Insulin-like growth factor-I (IGF-I) is a highly conserved 70-residue circulating peptide that mediates many of the systemic growth-promoting effects of GH. This laboratory has found previously that GH rapidly stimulates hepatic IGF-I transcription in hypophysectomized (hypox) rats by activating promoter 1, the major rat IGF-I gene promoter. In this study, the hormonal regulation of IGF-I expression through promoter 2, a minor promoter in most tissues but active in the liver, was investigated. Through use of a sensitive RNase protection assay, GH was shown to rapidly induce the accumulation of correctly initiated transcripts directed by this promoter in hepatic nuclei.

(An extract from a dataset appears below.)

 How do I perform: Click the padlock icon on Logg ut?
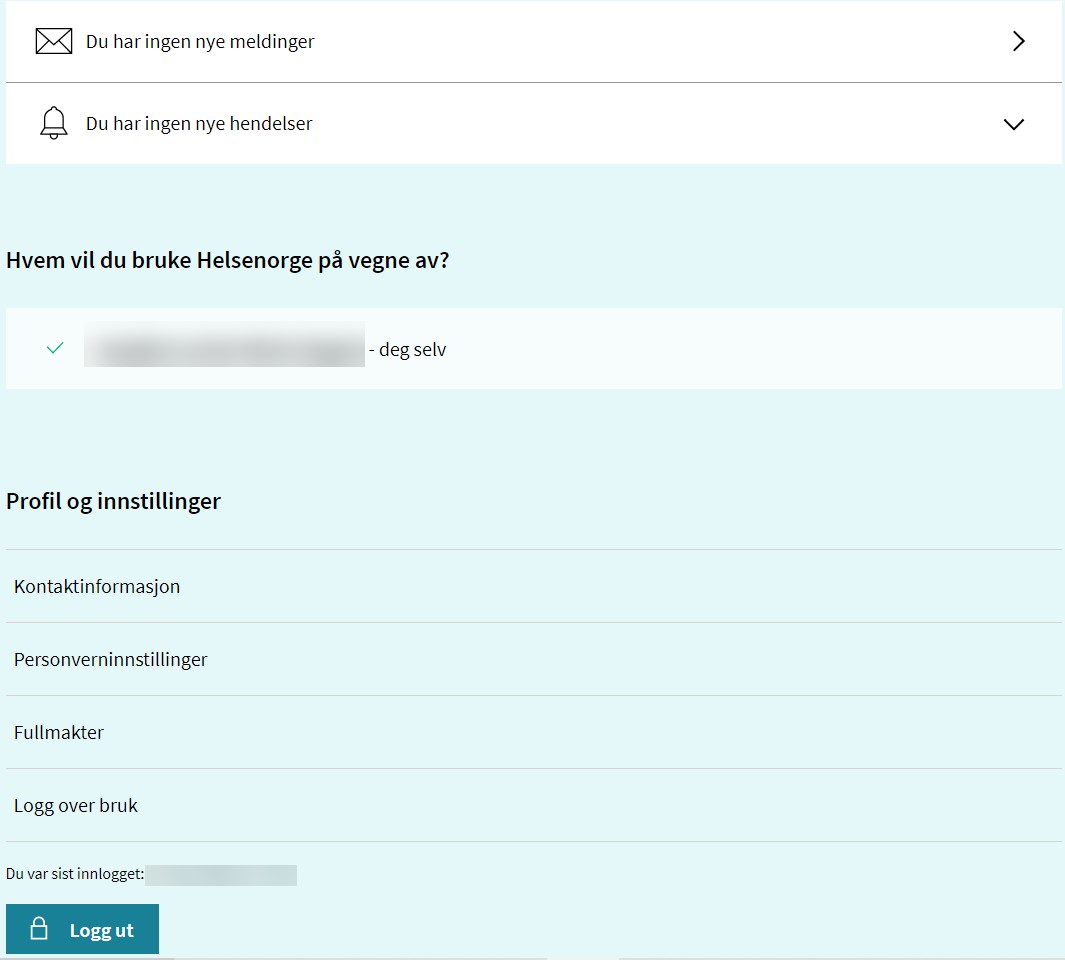tap(39, 929)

Using in vitro DNase-I footprinting, six DNA-protein interactions were identified within promoter 2 with hepatic nuclear extracts from juvenile male hypox rats given a single ip injection of GH or saline 60 min before death. These DNA-protein-binding complexes also were investigated for specificity and for regulation by GH by gel mobility shift assays. All DNA-protein interactions were detected in hepatic nuclear protein extracts from hypox rats and did not change within 15-120 min after GH treatment. These results thus identify and characterize a series of constitutive nuclear protein-binding sites within the second rat IGF-I promoter that may be involved in mediating its transcriptional activity.